__REQUIREMENTS__
Copy every line of the records below word for word, in the same order.
========
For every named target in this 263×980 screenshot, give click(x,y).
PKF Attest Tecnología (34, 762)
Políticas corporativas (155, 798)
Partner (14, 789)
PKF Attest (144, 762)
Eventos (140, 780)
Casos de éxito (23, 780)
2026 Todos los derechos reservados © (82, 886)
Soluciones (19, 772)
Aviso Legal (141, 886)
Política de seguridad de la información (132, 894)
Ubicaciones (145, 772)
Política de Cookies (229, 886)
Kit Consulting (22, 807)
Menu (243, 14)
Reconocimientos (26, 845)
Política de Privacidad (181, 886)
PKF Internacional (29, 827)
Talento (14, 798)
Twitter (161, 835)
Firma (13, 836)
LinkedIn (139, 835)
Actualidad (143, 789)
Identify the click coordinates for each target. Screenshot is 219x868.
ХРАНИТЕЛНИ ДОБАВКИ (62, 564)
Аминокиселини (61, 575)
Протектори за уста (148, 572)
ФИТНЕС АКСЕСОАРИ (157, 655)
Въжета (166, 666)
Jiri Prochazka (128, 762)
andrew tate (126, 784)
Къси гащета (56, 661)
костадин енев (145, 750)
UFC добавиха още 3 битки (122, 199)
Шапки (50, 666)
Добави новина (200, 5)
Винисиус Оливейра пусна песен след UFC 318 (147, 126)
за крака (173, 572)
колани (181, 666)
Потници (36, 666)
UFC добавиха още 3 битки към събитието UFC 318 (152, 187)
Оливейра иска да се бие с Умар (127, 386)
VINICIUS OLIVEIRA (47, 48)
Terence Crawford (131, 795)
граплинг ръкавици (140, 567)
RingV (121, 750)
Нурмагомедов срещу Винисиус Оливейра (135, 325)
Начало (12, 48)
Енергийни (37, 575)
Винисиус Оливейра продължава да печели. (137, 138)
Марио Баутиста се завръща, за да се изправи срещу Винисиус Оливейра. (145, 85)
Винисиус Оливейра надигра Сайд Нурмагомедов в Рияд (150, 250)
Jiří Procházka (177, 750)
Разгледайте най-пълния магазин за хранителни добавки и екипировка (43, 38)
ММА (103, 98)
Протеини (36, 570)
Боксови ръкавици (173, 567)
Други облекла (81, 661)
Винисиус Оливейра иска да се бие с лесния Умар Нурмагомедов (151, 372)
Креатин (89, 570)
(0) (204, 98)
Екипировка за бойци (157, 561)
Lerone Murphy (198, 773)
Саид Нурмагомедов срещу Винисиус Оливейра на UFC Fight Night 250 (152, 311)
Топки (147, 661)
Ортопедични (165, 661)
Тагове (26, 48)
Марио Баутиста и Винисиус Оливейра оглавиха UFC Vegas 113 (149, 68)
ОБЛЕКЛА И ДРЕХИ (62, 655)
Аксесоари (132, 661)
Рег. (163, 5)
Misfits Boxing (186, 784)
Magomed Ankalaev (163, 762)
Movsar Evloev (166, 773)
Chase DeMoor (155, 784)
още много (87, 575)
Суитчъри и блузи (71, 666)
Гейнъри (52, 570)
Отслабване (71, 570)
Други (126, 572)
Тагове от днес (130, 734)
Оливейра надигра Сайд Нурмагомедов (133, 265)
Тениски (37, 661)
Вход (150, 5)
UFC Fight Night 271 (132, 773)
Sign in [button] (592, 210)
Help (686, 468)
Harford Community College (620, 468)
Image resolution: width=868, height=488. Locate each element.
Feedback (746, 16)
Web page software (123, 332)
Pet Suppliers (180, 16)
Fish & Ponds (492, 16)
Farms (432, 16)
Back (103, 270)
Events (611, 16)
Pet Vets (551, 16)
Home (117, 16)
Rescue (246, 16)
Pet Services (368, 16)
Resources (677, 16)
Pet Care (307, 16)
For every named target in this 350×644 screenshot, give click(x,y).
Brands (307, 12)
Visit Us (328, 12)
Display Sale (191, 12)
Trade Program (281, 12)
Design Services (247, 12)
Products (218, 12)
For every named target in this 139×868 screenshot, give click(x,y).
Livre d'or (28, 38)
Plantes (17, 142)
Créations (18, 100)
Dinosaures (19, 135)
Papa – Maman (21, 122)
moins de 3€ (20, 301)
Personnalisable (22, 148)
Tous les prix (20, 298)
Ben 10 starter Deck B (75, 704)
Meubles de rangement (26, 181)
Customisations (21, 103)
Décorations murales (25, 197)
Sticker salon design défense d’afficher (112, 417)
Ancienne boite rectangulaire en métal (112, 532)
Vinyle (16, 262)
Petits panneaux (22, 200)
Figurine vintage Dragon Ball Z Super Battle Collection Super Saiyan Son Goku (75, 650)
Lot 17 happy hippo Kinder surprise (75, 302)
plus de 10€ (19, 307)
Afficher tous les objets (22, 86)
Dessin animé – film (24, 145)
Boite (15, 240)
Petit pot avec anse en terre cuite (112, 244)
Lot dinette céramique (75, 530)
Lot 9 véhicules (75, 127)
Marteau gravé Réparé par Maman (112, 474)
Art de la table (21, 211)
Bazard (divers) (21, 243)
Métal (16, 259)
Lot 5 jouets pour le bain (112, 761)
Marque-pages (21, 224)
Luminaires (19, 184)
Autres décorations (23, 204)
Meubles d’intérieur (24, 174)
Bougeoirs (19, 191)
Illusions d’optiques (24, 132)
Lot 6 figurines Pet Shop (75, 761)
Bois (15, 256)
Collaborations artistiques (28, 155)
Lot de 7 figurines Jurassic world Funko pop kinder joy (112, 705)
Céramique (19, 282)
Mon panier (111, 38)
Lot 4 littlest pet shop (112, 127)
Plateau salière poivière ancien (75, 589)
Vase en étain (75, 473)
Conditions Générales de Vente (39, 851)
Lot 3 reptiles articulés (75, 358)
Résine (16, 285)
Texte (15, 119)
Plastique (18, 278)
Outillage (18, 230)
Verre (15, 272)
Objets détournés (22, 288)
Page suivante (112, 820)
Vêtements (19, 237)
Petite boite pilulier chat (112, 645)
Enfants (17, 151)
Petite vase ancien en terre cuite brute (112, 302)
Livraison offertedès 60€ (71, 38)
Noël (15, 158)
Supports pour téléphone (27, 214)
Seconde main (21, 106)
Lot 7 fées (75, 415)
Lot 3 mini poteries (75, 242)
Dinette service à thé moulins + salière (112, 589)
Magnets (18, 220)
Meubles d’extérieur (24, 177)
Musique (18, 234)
========
__RESULT FOR THIS TASK__
For every named target in this 263×980 screenshot, give click(x,y).
PKF Attest Tecnología (34, 762)
Políticas corporativas (155, 798)
Partner (14, 789)
PKF Attest (144, 762)
Eventos (140, 780)
Casos de éxito (23, 780)
2026 Todos los derechos reservados © (82, 886)
Soluciones (19, 772)
Aviso Legal (141, 886)
Política de seguridad de la información (132, 894)
Ubicaciones (145, 772)
Política de Cookies (229, 886)
Kit Consulting (22, 807)
Menu (243, 14)
Reconocimientos (26, 845)
Política de Privacidad (181, 886)
PKF Internacional (29, 827)
Talento (14, 798)
Twitter (161, 835)
Firma (13, 836)
LinkedIn (139, 835)
Actualidad (143, 789)
Identify the click coordinates for each target. Screenshot is 219x868.
ХРАНИТЕЛНИ ДОБАВКИ (62, 564)
Аминокиселини (61, 575)
Протектори за уста (148, 572)
ФИТНЕС АКСЕСОАРИ (157, 655)
Въжета (166, 666)
Jiri Prochazka (128, 762)
andrew tate (126, 784)
Къси гащета (56, 661)
костадин енев (145, 750)
UFC добавиха още 3 битки (122, 199)
Шапки (50, 666)
Добави новина (200, 5)
Винисиус Оливейра пусна песен след UFC 318 (147, 126)
за крака (173, 572)
колани (181, 666)
Потници (36, 666)
UFC добавиха още 3 битки към събитието UFC 318 (152, 187)
Оливейра иска да се бие с Умар (127, 386)
VINICIUS OLIVEIRA (47, 48)
Terence Crawford (131, 795)
граплинг ръкавици (140, 567)
RingV (121, 750)
Нурмагомедов срещу Винисиус Оливейра (135, 325)
Начало (12, 48)
Енергийни (37, 575)
Винисиус Оливейра продължава да печели. (137, 138)
Марио Баутиста се завръща, за да се изправи срещу Винисиус Оливейра. (145, 85)
Винисиус Оливейра надигра Сайд Нурмагомедов в Рияд (150, 250)
Jiří Procházka (177, 750)
Разгледайте най-пълния магазин за хранителни добавки и екипировка (43, 38)
ММА (103, 98)
Протеини (36, 570)
Боксови ръкавици (173, 567)
Други облекла (81, 661)
Винисиус Оливейра иска да се бие с лесния Умар Нурмагомедов (151, 372)
Креатин (89, 570)
(0) (204, 98)
Екипировка за бойци (157, 561)
Lerone Murphy (198, 773)
Саид Нурмагомедов срещу Винисиус Оливейра на UFC Fight Night 250 (152, 311)
Топки (147, 661)
Ортопедични (165, 661)
Тагове (26, 48)
Марио Баутиста и Винисиус Оливейра оглавиха UFC Vegas 113 (149, 68)
ОБЛЕКЛА И ДРЕХИ (62, 655)
Аксесоари (132, 661)
Рег. (163, 5)
Misfits Boxing (186, 784)
Magomed Ankalaev (163, 762)
Movsar Evloev (166, 773)
Chase DeMoor (155, 784)
още много (87, 575)
Суитчъри и блузи (71, 666)
Гейнъри (52, 570)
Отслабване (71, 570)
Други (126, 572)
Тагове от днес (130, 734)
Оливейра надигра Сайд Нурмагомедов (133, 265)
Тениски (37, 661)
Вход (150, 5)
UFC Fight Night 271 (132, 773)
Sign in [button] (592, 210)
Help (686, 468)
Harford Community College (620, 468)
Image resolution: width=868, height=488. Locate each element.
Feedback (746, 16)
Web page software (123, 332)
Pet Suppliers (180, 16)
Fish & Ponds (492, 16)
Farms (432, 16)
Back (103, 270)
Events (611, 16)
Pet Vets (551, 16)
Home (117, 16)
Rescue (246, 16)
Pet Services (368, 16)
Resources (677, 16)
Pet Care (307, 16)
For every named target in this 350×644 screenshot, give click(x,y).
Brands (307, 12)
Visit Us (328, 12)
Display Sale (191, 12)
Trade Program (281, 12)
Design Services (247, 12)
Products (218, 12)
For every named target in this 139×868 screenshot, give click(x,y).
Livre d'or (28, 38)
Plantes (17, 142)
Créations (18, 100)
Dinosaures (19, 135)
Papa – Maman (21, 122)
moins de 3€ (20, 301)
Personnalisable (22, 148)
Tous les prix (20, 298)
Ben 10 starter Deck B (75, 704)
Meubles de rangement (26, 181)
Customisations (21, 103)
Décorations murales (25, 197)
Sticker salon design défense d’afficher (112, 417)
Ancienne boite rectangulaire en métal (112, 532)
Vinyle (16, 262)
Petits panneaux (22, 200)
Figurine vintage Dragon Ball Z Super Battle Collection Super Saiyan Son Goku (75, 650)
Lot 17 happy hippo Kinder surprise (75, 302)
plus de 10€ (19, 307)
Afficher tous les objets (22, 86)
Dessin animé – film (24, 145)
Boite (15, 240)
Petit pot avec anse en terre cuite (112, 244)
Lot dinette céramique (75, 530)
Lot 9 véhicules (75, 127)
Marteau gravé Réparé par Maman (112, 474)
Art de la table (21, 211)
Bazard (divers) (21, 243)
Métal (16, 259)
Lot 5 jouets pour le bain (112, 761)
Marque-pages (21, 224)
Luminaires (19, 184)
Autres décorations (23, 204)
Meubles d’intérieur (24, 174)
Bougeoirs (19, 191)
Illusions d’optiques (24, 132)
Lot 6 figurines Pet Shop (75, 761)
Bois (15, 256)
Collaborations artistiques (28, 155)
Lot de 7 figurines Jurassic world Funko pop kinder joy (112, 705)
Céramique (19, 282)
Mon panier (111, 38)
Lot 4 littlest pet shop (112, 127)
Plateau salière poivière ancien (75, 589)
Vase en étain (75, 473)
Conditions Générales de Vente (39, 851)
Lot 3 reptiles articulés (75, 358)
Résine (16, 285)
Texte (15, 119)
Plastique (18, 278)
Outillage (18, 230)
Verre (15, 272)
Objets détournés (22, 288)
Page suivante (112, 820)
Vêtements (19, 237)
Petite boite pilulier chat (112, 645)
Enfants (17, 151)
Petite vase ancien en terre cuite brute (112, 302)
Livraison offertedès 60€ (71, 38)
Noël (15, 158)
Supports pour téléphone (27, 214)
Seconde main (21, 106)
Lot 7 fées (75, 415)
Lot 3 mini poteries (75, 242)
Dinette service à thé moulins + salière (112, 589)
Magnets (18, 220)
Meubles d’extérieur (24, 177)
Musique (18, 234)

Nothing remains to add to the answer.